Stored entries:
——
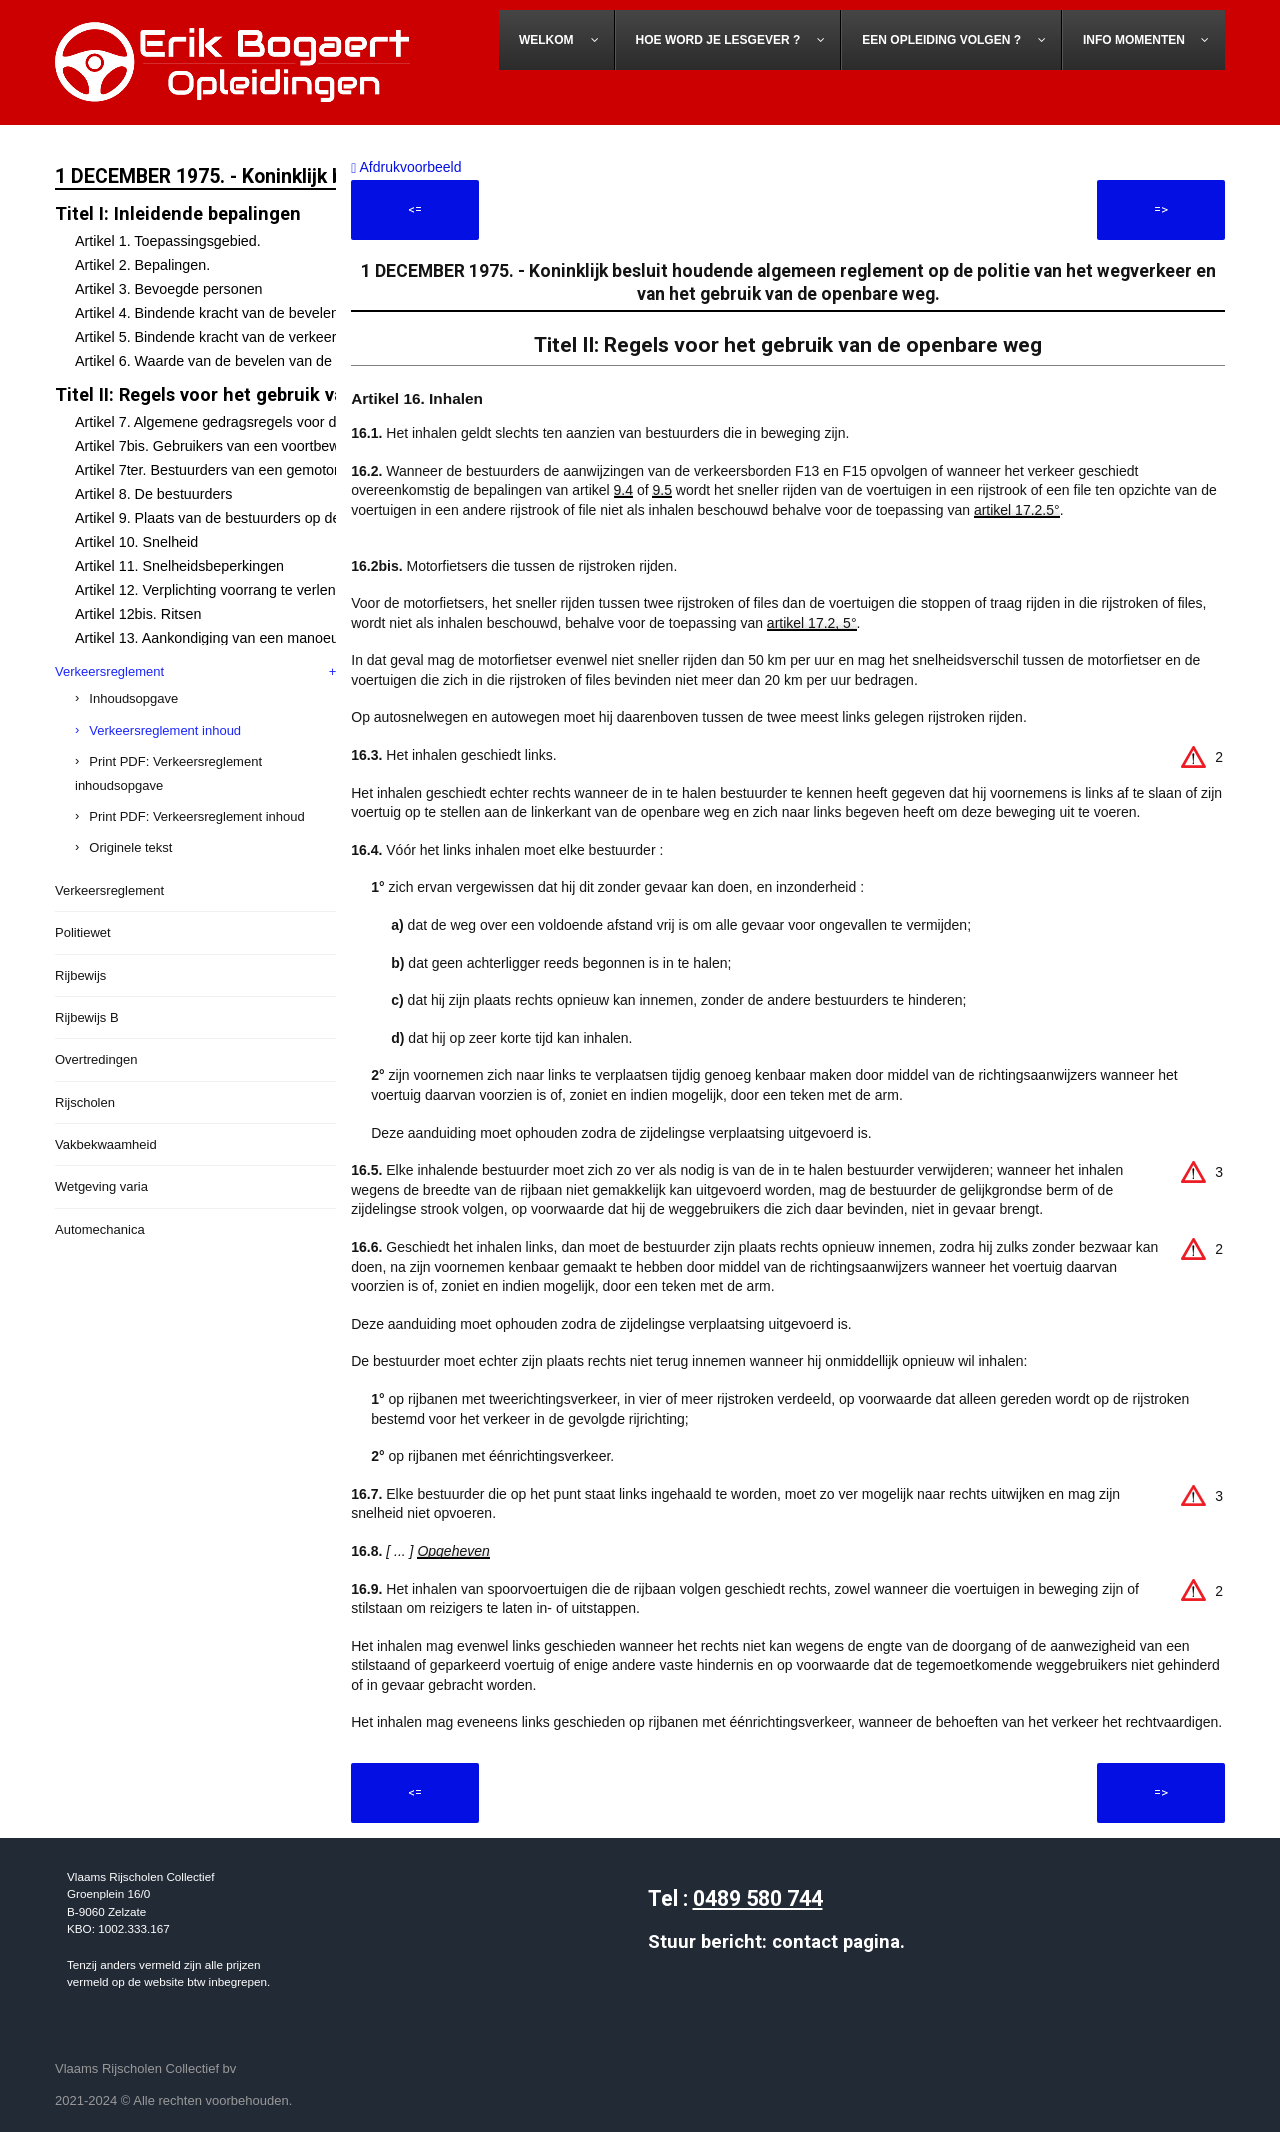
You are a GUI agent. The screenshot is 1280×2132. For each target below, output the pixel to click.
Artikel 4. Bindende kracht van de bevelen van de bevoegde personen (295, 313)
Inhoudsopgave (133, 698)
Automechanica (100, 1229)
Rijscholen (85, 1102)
——
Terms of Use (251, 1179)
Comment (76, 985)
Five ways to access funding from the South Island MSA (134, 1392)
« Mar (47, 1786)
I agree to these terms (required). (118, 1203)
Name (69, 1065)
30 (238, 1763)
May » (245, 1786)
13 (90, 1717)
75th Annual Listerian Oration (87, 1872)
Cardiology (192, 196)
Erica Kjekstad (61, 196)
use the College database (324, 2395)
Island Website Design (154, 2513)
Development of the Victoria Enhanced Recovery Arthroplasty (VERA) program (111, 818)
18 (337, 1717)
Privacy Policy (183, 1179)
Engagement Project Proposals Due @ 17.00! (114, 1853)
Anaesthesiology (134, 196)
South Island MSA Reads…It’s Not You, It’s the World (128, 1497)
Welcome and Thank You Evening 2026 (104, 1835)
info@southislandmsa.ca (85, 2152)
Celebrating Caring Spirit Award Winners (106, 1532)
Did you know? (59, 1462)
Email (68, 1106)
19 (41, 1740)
——
TASK REQUIREMENTS:
Copy out the rows from the one containing "Island Website Design (154, 2513)" through the one containing "Did you know? (59, 1462)", word for word and including both ends.

WRITTEN RESPONSE:
Island Website Design (154, 2513)
Development of the Victoria Enhanced Recovery Arthroplasty (VERA) program (111, 818)
18 (337, 1717)
Privacy Policy (183, 1179)
Engagement Project Proposals Due @ 17.00! (114, 1853)
Anaesthesiology (134, 196)
South Island MSA Reads…It’s Not You, It’s the World (128, 1497)
Welcome and Thank You Evening 2026 (104, 1835)
info@southislandmsa.ca (85, 2152)
Celebrating Caring Spirit Award Winners (106, 1532)
Did you know? (59, 1462)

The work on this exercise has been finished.